[Given records]
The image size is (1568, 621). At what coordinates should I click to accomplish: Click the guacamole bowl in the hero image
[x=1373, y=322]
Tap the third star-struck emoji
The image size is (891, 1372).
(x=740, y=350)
[/Given records]
**Requirement:** A full, exact copy of the entries is required. Return it.

**Completed task:**
The image size is (1568, 621). At what coordinates should I click to accomplish: Click the guacamole bowl in the hero image
[x=1373, y=322]
Tap the third star-struck emoji
The image size is (891, 1372).
(x=740, y=350)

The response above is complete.